_About this exercise_
Below are entries with pictures among them; reproduce exactly, and only, the lines from the one containing "Image resolution: width=398" down to the one containing "The width and", without the pictures.

_Task inputs_

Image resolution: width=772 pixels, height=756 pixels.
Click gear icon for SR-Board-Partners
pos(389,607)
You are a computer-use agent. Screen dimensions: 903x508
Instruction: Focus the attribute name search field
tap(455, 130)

--

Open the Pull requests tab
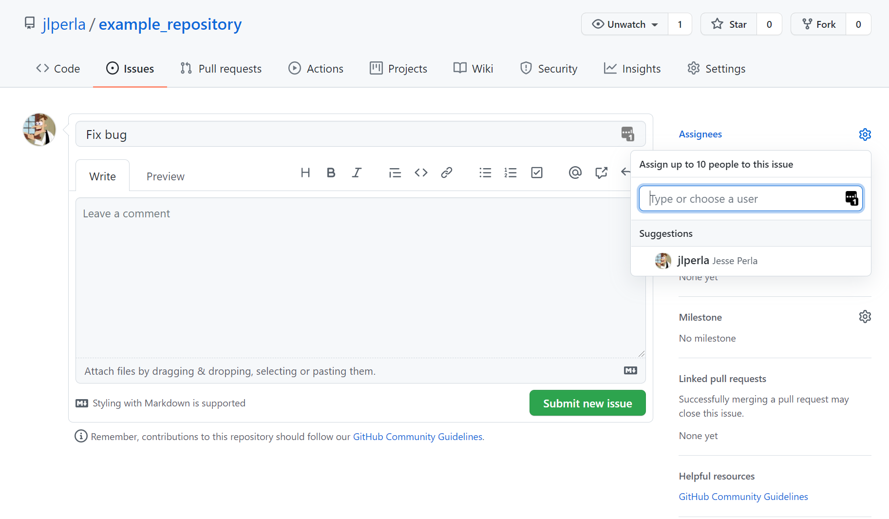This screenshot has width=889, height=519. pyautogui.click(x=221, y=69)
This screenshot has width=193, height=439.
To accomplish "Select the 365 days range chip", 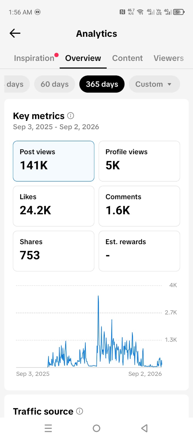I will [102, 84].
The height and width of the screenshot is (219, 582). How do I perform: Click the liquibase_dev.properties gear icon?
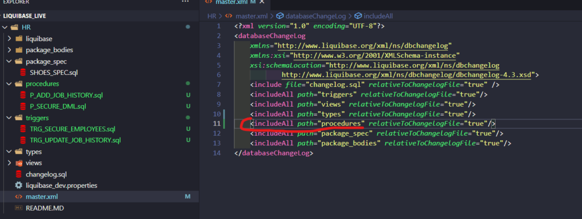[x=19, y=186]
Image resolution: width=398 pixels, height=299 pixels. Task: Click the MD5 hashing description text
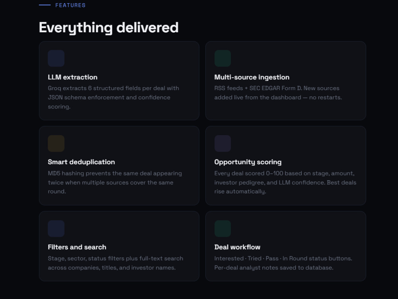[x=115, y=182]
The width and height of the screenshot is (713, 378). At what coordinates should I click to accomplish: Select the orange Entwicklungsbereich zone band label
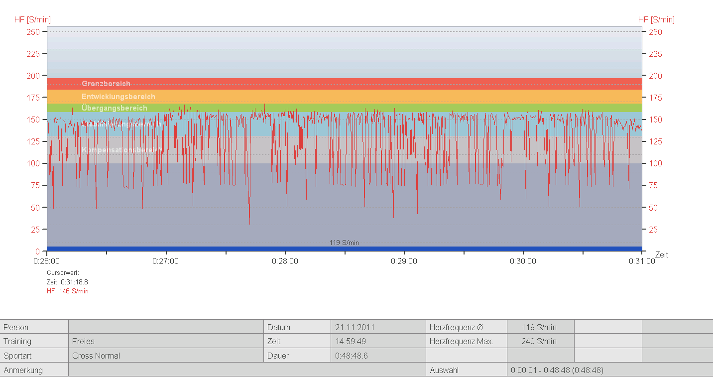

_Solution for this task_
Image resolution: width=398 pixels, height=299 pixels. Task: Click the MD5 hashing description text
[x=115, y=182]
The width and height of the screenshot is (713, 378). At what coordinates should I click to accomplish: Select the orange Entwicklungsbereich zone band label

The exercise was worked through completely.